Contemporary arts center OZ Arts Nashville announced it will host three captivating shows in-person in May and June 2021. Presentations include visually stunning short film screenings by Defy Film Festival and Kindling Arts Festival from May 7-8; the quirky, roadkill musical Sloppy Bonnie, which is presented in association with Vanderbilt University Theatre, from May 20-29; and a trio of solo dance pieces from local performer Becca Hoback from June 24-26. All three events are socially distanced and available to limited audiences.
Local independent arts incubator Kindling Arts Festival and Defy Film Festival have teamed up for a unique cross-genre collaboration pairing 12 local poets with 13 local filmmakers to create visually stunning poetic adaptations. The premiere event will be hosted by OZ Arts in its expansive creative warehouse on May 7-8, where the dozen new short films will be screened for the first time. Powered by an all-star list of diverse Nashville-based poets and filmmakers, this hour-long collection of films based on individual poems explores a year that sparked a new appreciation for nature, a renewed surge for racial justice, a changing relationship between the individual self and the broader community, and universal feelings of love, loss, grief, and hope. The list of participating artists includes poets Ciona Rouse, Meg Wade, Dan Hoy and Alora Young, working with filmmakers Drew Maynard, Sophia Gordon, Angell Foster and John Warren, among others. Tickets to the screenings are $15, and indoor capacity will be very limited.
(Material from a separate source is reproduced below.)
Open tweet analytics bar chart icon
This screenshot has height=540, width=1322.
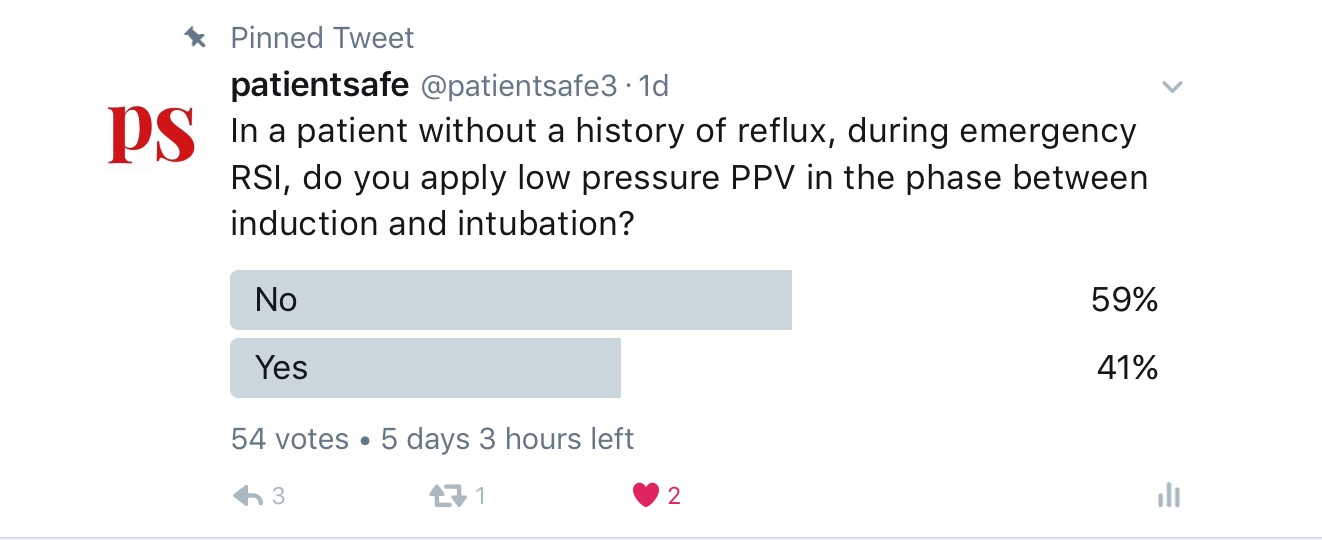[1169, 495]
Later in May, OZ Arts will transform its parking lot into a honky-tonk theatre experience for cosmic country musical Sloppy Bonnie, premiering on May 20 at 8pm and running through May 29. The show follows a rambunctious bride-to-be named Bonnie (aka “Sloppy Bonnie” when she’s drunk) who has the best of intentions when she sets off on what she hopes will be an inspirational road trip to be with her fiancé, who has ghosted her ever since he left for a revival retreat in the mountains. But along the way, her cookie-cutter femininity causes havoc, turning her into an accidental serial killer. Irresistible and deliciously cheeky songs and story come together in this collaboration by playwright Krista Knight (Vanderbilt Writer in Residence), composer Barry Brinegar, and prominent Nashville director Leah Lowe. The cast includes Nashville newcomer Amanda Disney in the titular role, and Curtis Reed and James Rudolph II portraying more than a dozen roles. Tickets for this unhinged, delightful evening under the stars range from $20-$30, with limited capacity for the outdoor performances.
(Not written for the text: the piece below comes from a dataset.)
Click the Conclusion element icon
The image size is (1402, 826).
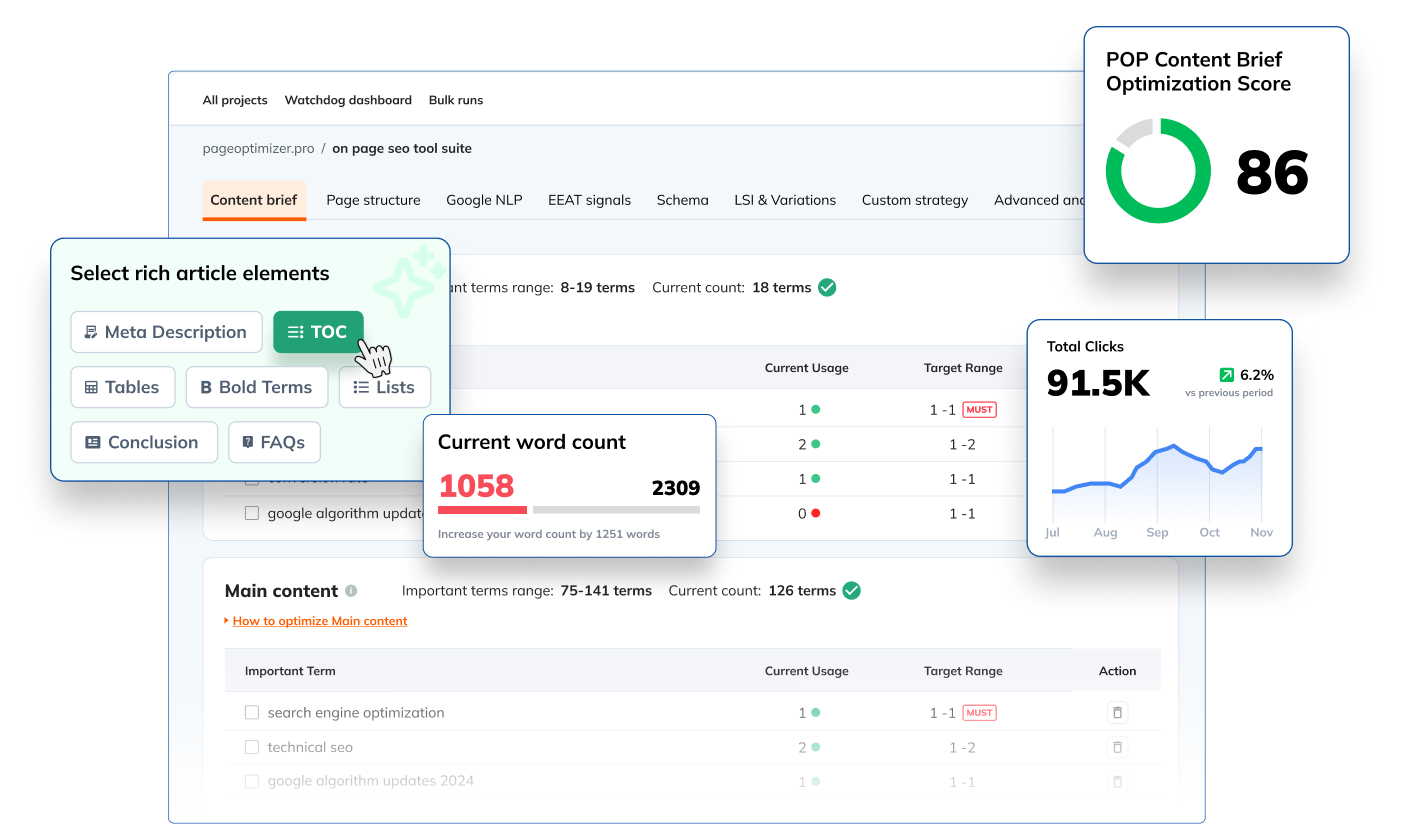pyautogui.click(x=92, y=441)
In June, OZ Arts presents an evening of solo works from popular local dancer and artist Becca Hoback. This new trio of solo dances, which explores the relationship between the body, womanhood, and the world, runs from June 24-26. A local favorite for her memorable performances in New Dialect productions, Hoback shines in the world premiere of Offering, created with her long-time collaborator and Batsheva member Ben Green; another world premiere created specifically for Becca entitled Is this Good? by celebrated choreographer Ana Maria Lucaciu; and the US Premiere of A Girl, the solo version of internationally acclaimed choreographer Roy Assaf’s wildly popular Girls, which was seen on the OZ Arts stage in 2019. Tickets for the program start at $20, with limited indoor capacity.
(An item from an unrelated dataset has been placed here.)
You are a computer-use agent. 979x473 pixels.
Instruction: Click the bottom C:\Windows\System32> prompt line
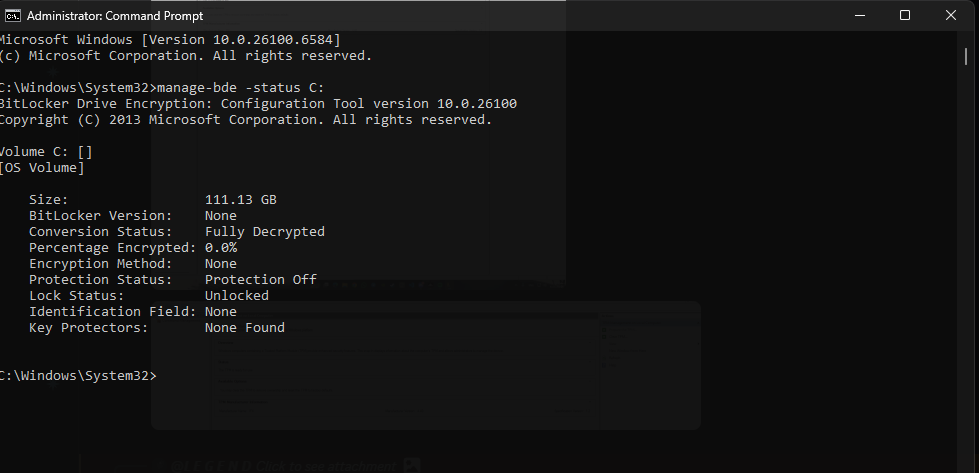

“Following the recent success of our first live, socially distanced performances in March, we’re excited to continue welcoming guests safely back to OZ,” said Mark Murphy, OZ Arts Executive and Artistic Director. “Each of these wildly different performances allows Nashville audiences a chance to experience the breadth of local talent while exploring alternative formats for live events. OZ Arts is honored be supporting artists across mediums, and this trio of events spanning multimedia, literary arts, theatre and dance offers something for everyone.”
Tickets for all three events are on sale now at ozartsnashville.org. Health and safety protocols will be enforced, including mandatory masks when audiences are not seated, limited capacities and social distancing. Hand sanitizer dispensers will be available throughout the building, and there will be continuous cleaning and disinfection of common areas.